Mais ni lui, ni même celui dont il est proche, Seif el-Islam, deuxième fils et successeur présumé du Guide, formé à la London School of Economics, ne parleraient encore ouvertement de «libéralisme».

C'est pourtant l'emblématique banque Rothschild qui a été mandatée en janvier par la banque centrale de Libye pour la privatisation partielle de la 4ème banque publique du pays, la Sahara qui a 44 agences dans le pays.

Cette première privatisation vise a confier 20 % et la gestion à terme de 5 ans de la Sahara, ex-Banco di Sicilia nationalisée en 1970, à une «institution financière internationale leader», dit-on à la Banque centrale.

Qui est sur les rangs? Aucune banque ne le crie sur les toîts, mais les experts avancent comme «possibles» l'Arab Banking Corporation (ABC) de Bahrein, l'anglaise HSBC, la française BNP-Paribas, voire l'américaine Citibank.

«Ce n'est pas une pépite flamboyante, compte tenu de son état, mais la banque étrangère qui s'y attellera aura l'avantage concurrentiel du premier entrant», note un expert international.

La banque centrale, jusqu'à présent gardienne de l'orthodoxie étatiste, évoque la «modernisation du secteur financier» lancée depuis l'été 2006 avec l'aide du prestigieux cabinet-conseil américain McKinsey.

La National Commercial Bank, la Oumma bank, la Gumhouria et la Wahda sont les quatre autres grandes banques commerciales publiques, lesquelles contrôlent 90 % du secteur.

Parmi les grandes banques internationales, seule la française Calyon, la banque d'affaires du Crédit Agricole, a ouvert en son nom depuis l'an dernier un bureau de représentation, et a financé un grand projet maritime.

«Le pays n'a pas besoin d'argent, il en regorge» note son responsable, Jean-Paul Illy, «mais probablement de conseils pour ses nombreux projets de développements afin de les accélérer et de les rendre plus efficients».

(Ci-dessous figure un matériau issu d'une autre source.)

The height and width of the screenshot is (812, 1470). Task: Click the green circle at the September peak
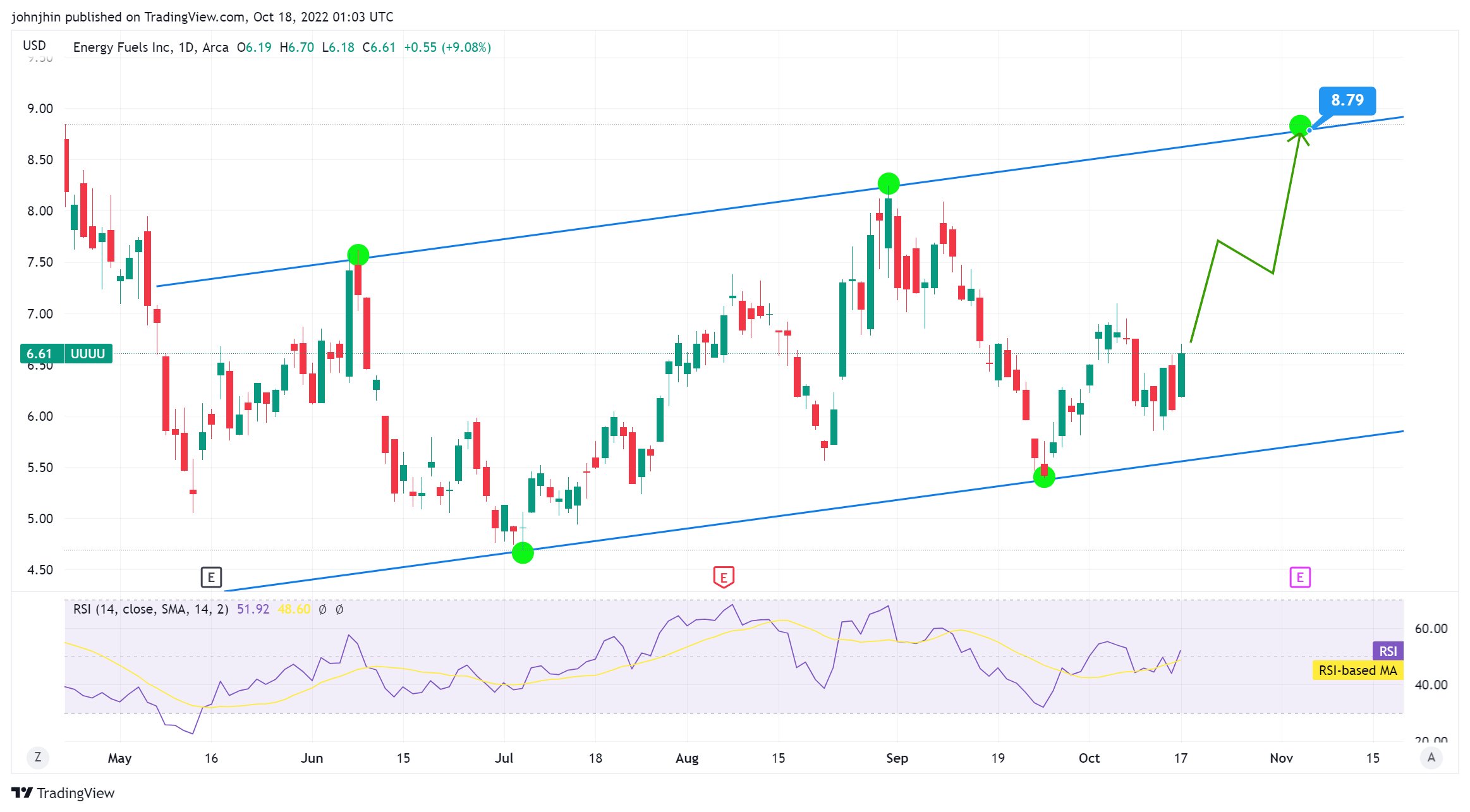[x=888, y=184]
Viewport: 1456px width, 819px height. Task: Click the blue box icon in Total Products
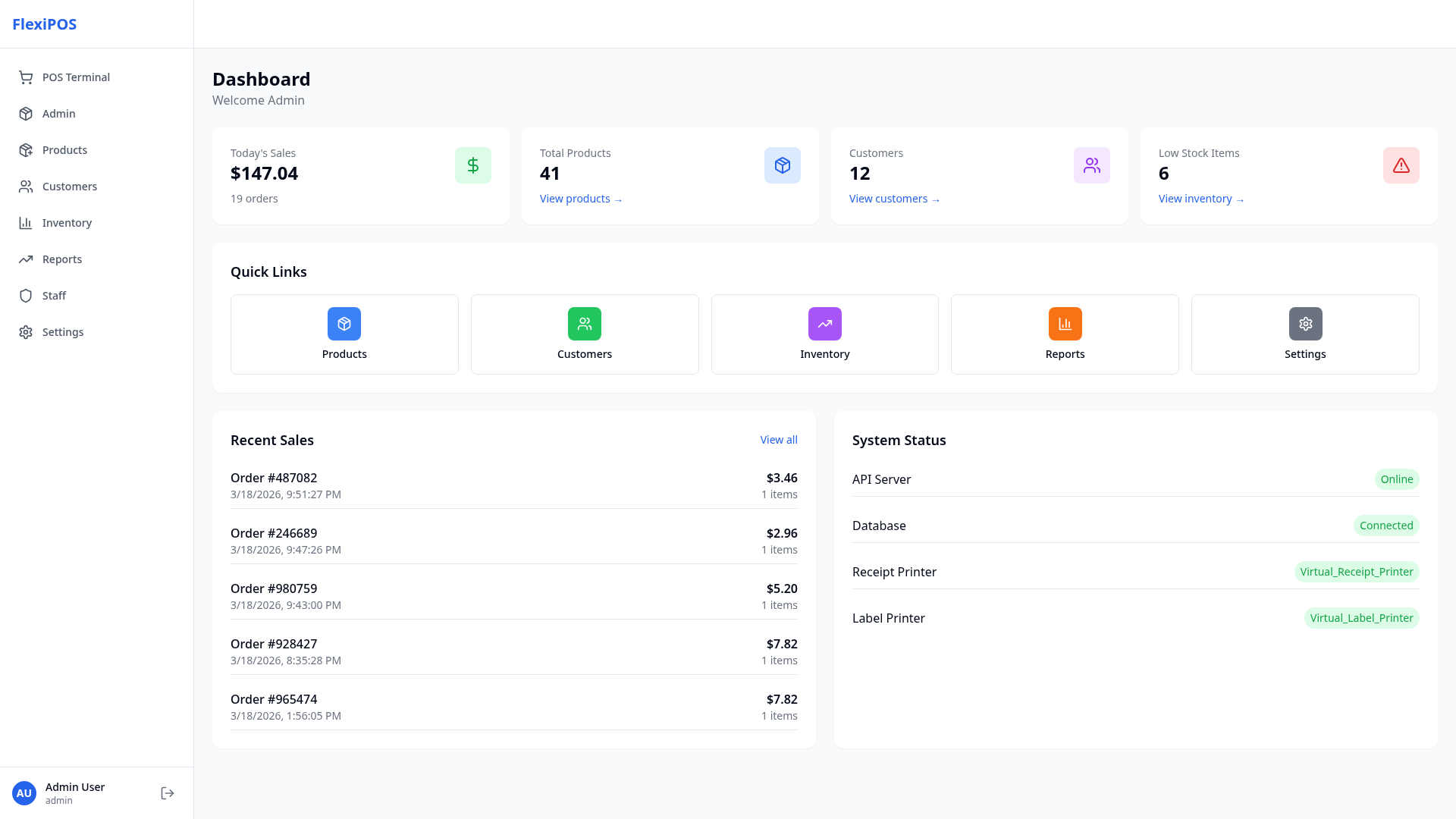pyautogui.click(x=782, y=165)
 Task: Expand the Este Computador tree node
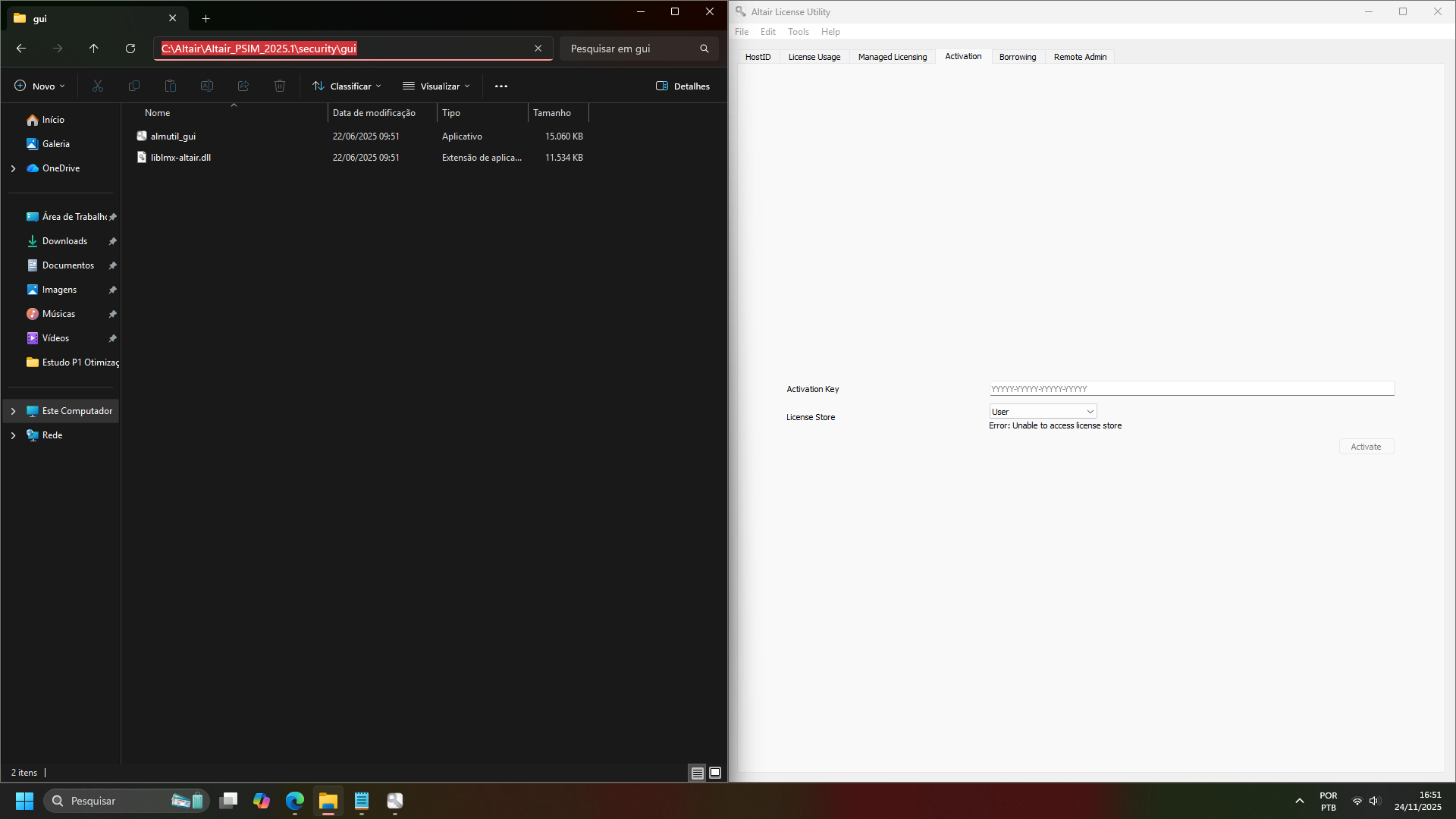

Parmi la quinzaine d'autres bureaux d'établissements étrangers, la HSBC avait déjà glissé son pied dans la porte avec sa filiale (46,5 %) British Arab commercial bank (BACB). Elle doit ouvrir prochainement, ainsi que la BNP, son propre bureau de représentation.

La formation de cadres libyens, priorité du régime, doit être assurée. Des employés de la Sahara se succèdent à Londres pour apprendre l'anglais. Calyon a organisé en février un séminaire sur les dérivés actions.

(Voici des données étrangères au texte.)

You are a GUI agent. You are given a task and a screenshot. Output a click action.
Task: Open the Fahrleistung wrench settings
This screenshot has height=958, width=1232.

Après les années de l'embargo, la libéralisation des importations a aussi entraîné une explosion de petits commerces, et un appétit de consommation qui nécessitent des moyens de financement et de paiements modernes.

C'est exactement il y a deux ans que les premières cartes de crédit ont fait leur apparition, grâce à un partenariat avec Visa de la banque privée de Commerce et de développement (BCD) qui compte désormais 22 distributeurs automatiques ATM dans le pays.

Sur l'avenue Gargarech, pompeusement appelée les «Champs élysées» de Tripoli se succédent en chapelet depuis peu les échoppes remplies de produits mondialisés, introuvables auparavant.

Reste que le FMI souligne, dans son dernier rapport aux recommendations radicales, le paradoxe d'un pays «aux liquidités considérables», due à la manne pétrolière, avec «un investissement du secteur privé ridicule», à 2 % du PNB.